When multiple clients connect to the same agent instance, messages are automatically broadcast to all connections. If one client sends a message, all other connected clients receive the updated message list.

Client A ──── sendMessage("Hello") ────▶ AIChatAgent
persist + stream
Client A ◀── CF_AGENT_USE_CHAT_RESPONSE ──────┤
Client B ◀── CF_AGENT_CHAT_MESSAGES ──────────┘

The originating client receives the streaming response. All other clients receive the final messages via a CF_AGENT_CHAT_MESSAGES broadcast.

API reference

Exports

Import pathExports
@cloudflare/ai-chatAIChatAgent, createToolsFromClientSchemas
@cloudflare/ai-chat/reactuseAgentChat
@cloudflare/ai-chat/typesMessageType, OutgoingMessage, IncomingMessage

WebSocket protocol

The chat protocol uses typed JSON messages over WebSocket:

MessageDirectionPurpose
CF_AGENT_USE_CHAT_REQUESTClient → ServerSend a chat message
CF_AGENT_USE_CHAT_RESPONSEServer → ClientStream response chunks
CF_AGENT_CHAT_MESSAGESServer → ClientBroadcast updated messages
CF_AGENT_CHAT_CLEARBidirectionalClear conversation
CF_AGENT_CHAT_REQUEST_CANCELClient → ServerCancel active stream
CF_AGENT_TOOL_RESULTClient → ServerProvide tool output
CF_AGENT_TOOL_APPROVALClient → ServerApprove or reject a tool
CF_AGENT_MESSAGE_UPDATEDServer → ClientNotify of message update
CF_AGENT_STREAM_RESUMINGServer → ClientNotify of stream resumption
CF_AGENT_STREAM_RESUME_REQUESTClient → ServerRequest stream resume check

Deprecated APIs

The following APIs are deprecated and will emit a console warning when used. They will be removed in a future release.

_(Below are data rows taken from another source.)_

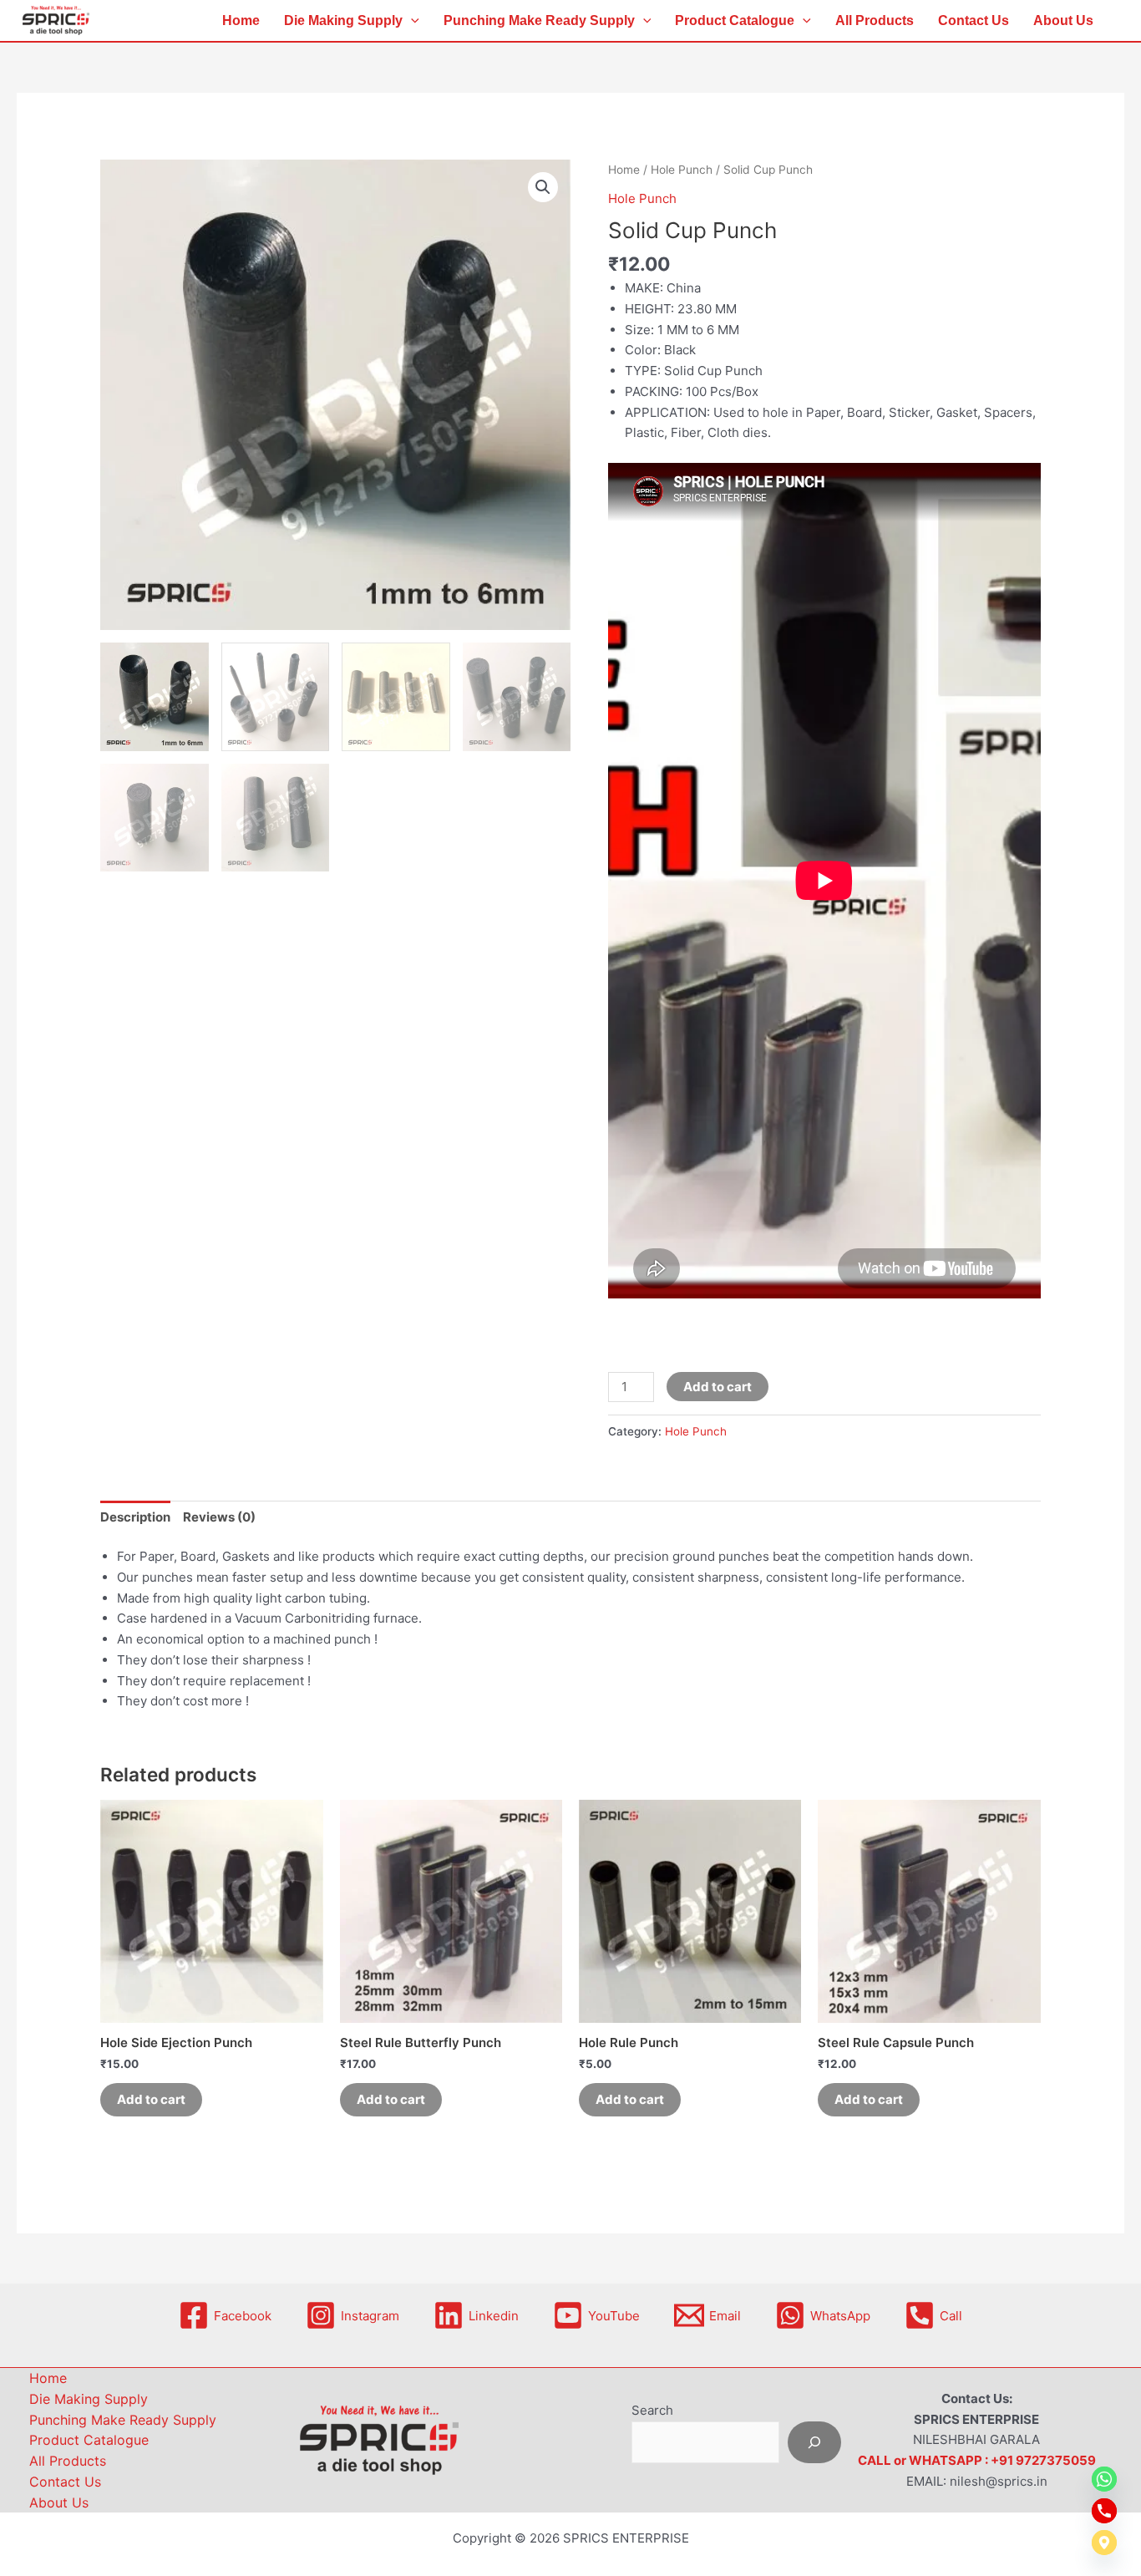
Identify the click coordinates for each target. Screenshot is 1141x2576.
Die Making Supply (343, 20)
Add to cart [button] (151, 2099)
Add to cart (717, 1387)
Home (241, 20)
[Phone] (1104, 2510)
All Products (874, 20)
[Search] (814, 2442)
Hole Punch (681, 169)
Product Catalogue (734, 20)
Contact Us (973, 20)
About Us (1063, 20)
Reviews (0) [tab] (219, 1517)
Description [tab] (135, 1517)
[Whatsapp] (1104, 2479)
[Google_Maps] (1104, 2542)
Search (652, 2410)
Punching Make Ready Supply (539, 20)
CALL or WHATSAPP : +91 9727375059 (977, 2460)
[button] (411, 21)
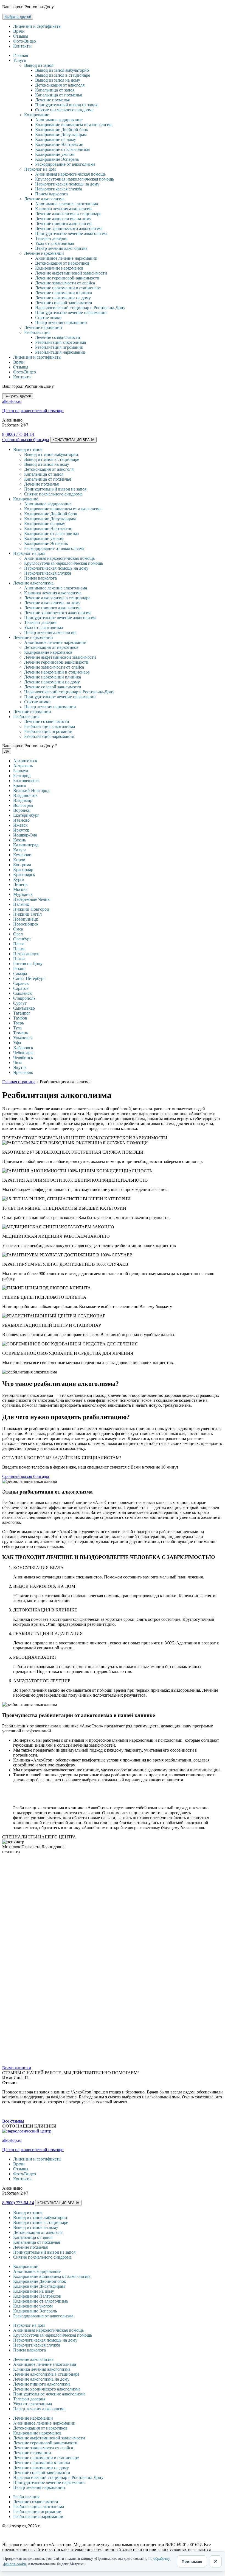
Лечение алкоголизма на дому (63, 218)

DeprecatedReplacementNotes
addToolResult({ toolCallId, result })addToolOutput({ toolCallId, output })Renamed for consistency with AI SDK terminology
createToolsFromClientSchemas()Client tools are now registered automaticallyNo manual schema conversion needed
extractClientToolSchemas()Client tools are now registered automaticallySchemas are sent with tool results
detectToolsRequiringConfirmation()Use needsApproval on the tool definitionApproval is now per-tool, not a global filter
tools option on useAgentChatDefine tools in onChatMessage on the serverAll tool definitions belong on the server
toolsRequiringConfirmation optionUse needsApproval on individual toolsPer-tool approval replaces global list

If you are upgrading from an earlier version, replace deprecated calls with their replacements. The deprecated APIs still work but will be removed in a future major version.